# Miniature Spotty - Jezza K



## ShowStopper (Oct 5, 2010)

Hi,

I havent been on here for a while, but thought i might show you our new addition! He is a 7 year old Stallion. He is in a bit of a state at the moment - over weight, Feet need doing, hasnt had a groom in months! but here he is:





































He will look better once he has had a bath! He is lovely!


----------



## Chansu (Oct 18, 2011)

hes so cutee! looks like a mad scientist with all that crazy white mane & forelock


----------



## lilkitty90 (Nov 11, 2009)

yup in the first photo my first thought was einstein! lol i love his spots and he is definitely tubby, but i bet he will be one heck of a looker once cleaned up!


----------



## Country Woman (Dec 14, 2011)

so cute love those spots 
How is a mini stallions temperament?


----------



## ShowStopper (Oct 5, 2010)

Country Woman said:


> so cute love those spots
> How is a mini stallions temperament?


He is lovely, at his old home they hadnt let him out for months because it was too muddy, we had him out at the weekend and he was on his toes but he was as good as gold. I did some trotting and jumping with him. Not a nasty bone in his body, he just needs some loving!


----------



## ShowStopper (Oct 5, 2010)

*Better picture of Jezza K*

This is what Jezza should look like..


----------



## Country Woman (Dec 14, 2011)

Wow what a handsome boy 
i love his mane and tail


----------



## Moveurasets (Dec 31, 2011)

So cute made me laugh.


----------



## HorseLovinLady (Jul 18, 2011)

Cute!!


----------



## DraftyAiresMum (Jun 1, 2011)

Love his 'fro!!


----------



## LostDragonflyWings (Feb 1, 2012)

Aww, too cute! The second picture is my favorite... the hair-do and eye say it all!


----------



## xXSerendipityXx (Jan 26, 2012)

So cute<3 I just want to squeeze him(x Aha, his hair, LOL.


----------



## Casey02 (Sep 20, 2011)

im diggin the poof


----------



## ShowStopper (Oct 5, 2010)

*look what i found*

Look what i found on his bum..
















I Love it!


----------



## amp23 (Jan 6, 2011)

He's so cute! All spots and fluffiness


----------



## ShowStopper (Oct 5, 2010)

*Show*

Well, i bit the bullet and took Jezza to the local show a couple of weeks ago! He was a star!

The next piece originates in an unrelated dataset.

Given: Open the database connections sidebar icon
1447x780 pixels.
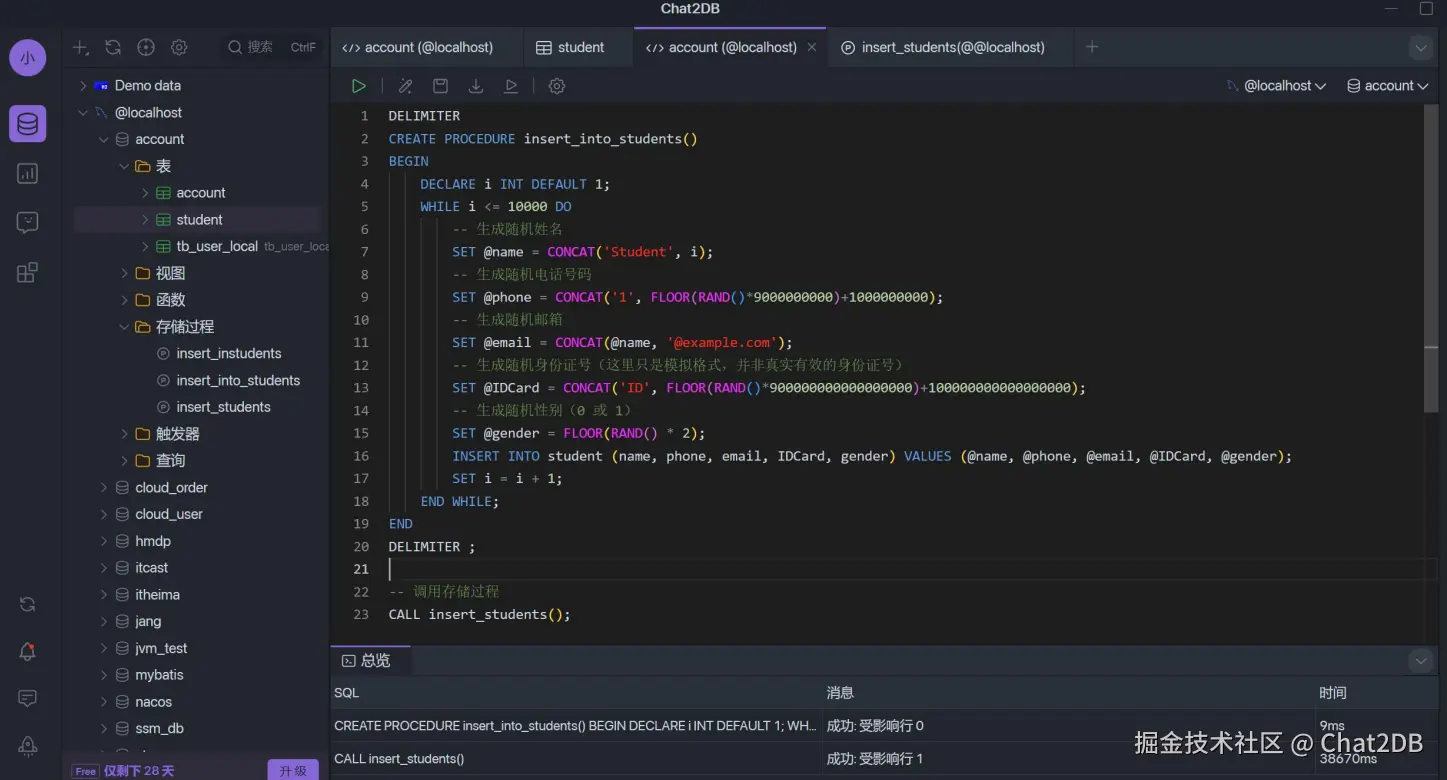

He stood and had a bath (i have no idea if he has ever had one) and he behaved better than other horses there, which suprised me - alot!
We didnt get places but i really dont mind because he behaved himself.

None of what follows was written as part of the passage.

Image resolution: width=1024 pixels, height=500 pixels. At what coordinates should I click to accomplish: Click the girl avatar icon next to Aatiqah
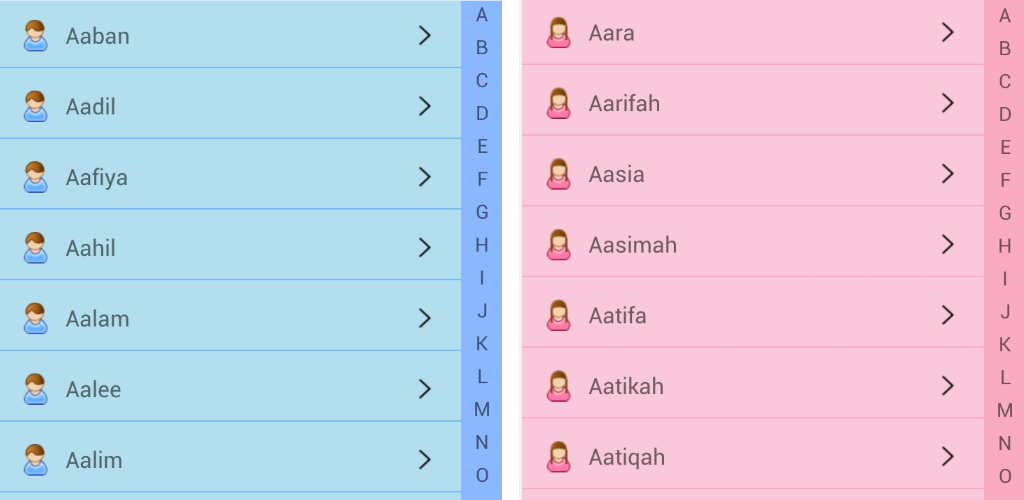point(558,457)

I do have some pictures just cant get them on here yet.


Here is a picture from a couple of days ago after being plaited


----------



## amp23 (Jan 6, 2011)

He is so cute! Can't wait to see some more pictures


----------



## tinyliny (Oct 31, 2009)

I like the "Mad Scientist" moniker.


----------



## Country Woman (Dec 14, 2011)

awe what a cutie


----------



## ShowStopper (Oct 5, 2010)

*Show*

Found Some pictures from the show, they arnt very good
















Me pulling a funny face lol


----------



## ShowStopper (Oct 5, 2010)

*Found some more!!*

Here are some i found...


----------



## horselover9292 (Mar 27, 2011)

Adorable!


----------



## karebear444 (Feb 3, 2012)

Aww adorable


----------



## ABlazingKiss (Apr 3, 2012)

he's a cute lil guy


----------



## ShowStopper (Oct 5, 2010)

*Found a couple more*

I found some pictures off a friend from the show























I also bought him a show rug with his registered name on it 








Making sure it fits


----------



## Country Woman (Dec 14, 2011)

awe so adorable


----------



## Cacowgirl (Feb 19, 2011)

He is a doll!


----------



## Amberfre (Apr 14, 2012)

What a handsome horse!


----------